Monitoring Parameters

Periodic electrolyte, hepatic, renal, cardiac and hematologic function tests during prolonged/high-dose therapy; observe for signs and symptoms of anaphylaxis during first dose

Pregnancy Risk Factor

B

Pregnancy Considerations

Adverse events have not been observed in animal reproduction studies. Penicillin crosses the placenta and distributes into amniotic fluid. Maternal use of penicillins has generally not resulted in an increased risk of adverse fetal effects. Penicillin G is the drug of choice for treatment of syphilis during pregnancy and penicillin G (parenteral/aqueous) is the drug of choice for the prevention of early-onset Group B Streptococcal (GBS) disease in newborns (consult current guidelines).

Patient Education

• Discuss specific use of drug and side effects with patient as it relates to treatment. (HCAHPS: During this hospital stay, were you given any medicine that you had not taken before? Before giving you any new medicine, how often did hospital staff tell you what the medicine was for? How often did hospital staff describe possible side effects in a way you could understand?)

• Patient may experience nausea, vomiting, mouth sores, tongue discoloration, or injection site irritation. Have patient report immediately to prescriber signs of high potassium (abnormal heartbeat, confusion, dizziness, passing out, weakness, shortness of breath, numbness or tingling feeling), severe dizziness, passing out, severe loss of strength and energy, jaundice, muscle pain, joint pain, abdominal pain, bruising; bleeding; twitching, seizures, urinary retention, change in amount of urine passed, or signs of Clostridium difficile (C. diff)-associated diarrhea (stomach pain or cramps, very loose or watery stools, or bloody stools) (HCAHPS).
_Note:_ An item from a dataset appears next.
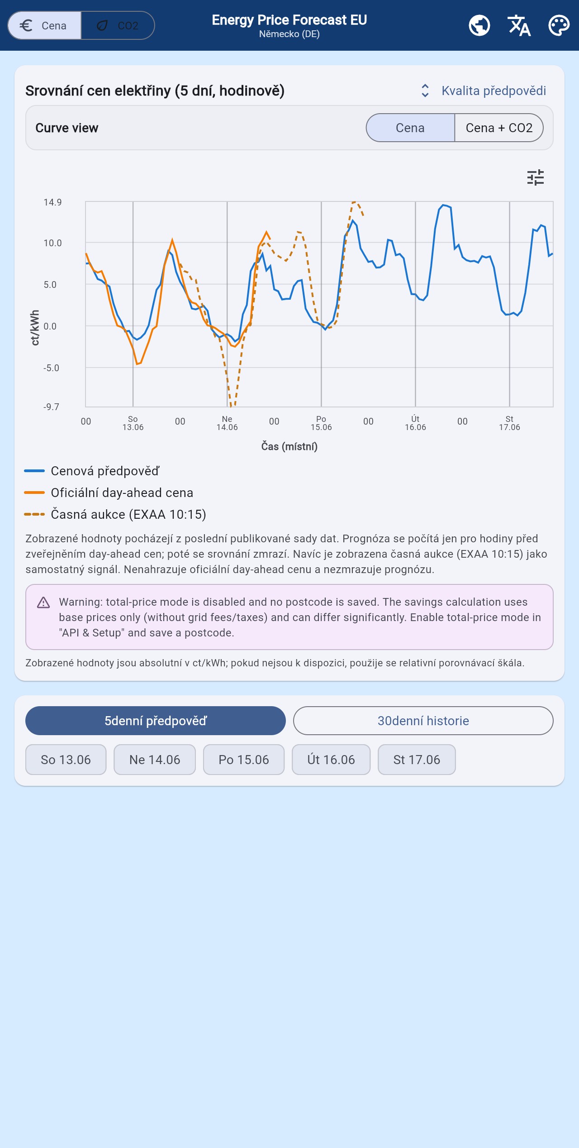Select Cena + CO2 curve view

pyautogui.click(x=499, y=128)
• Educate patient about signs of a significant reaction (eg, wheezing; chest tightness; fever; itching; bad cough; blue skin color; seizures; or swelling of face, lips, tongue, or throat). Note: This is not a comprehensive list of all side effects. Patient should consult prescriber for additional questions.

Intended Use and Disclaimer: Should not be printed and given to patients. This information is intended to serve as a concise initial reference for health care professionals to use when discussing medications with a patient. You must ultimately rely on your own discretion, experience, and judgment in diagnosing, treating, and advising patients.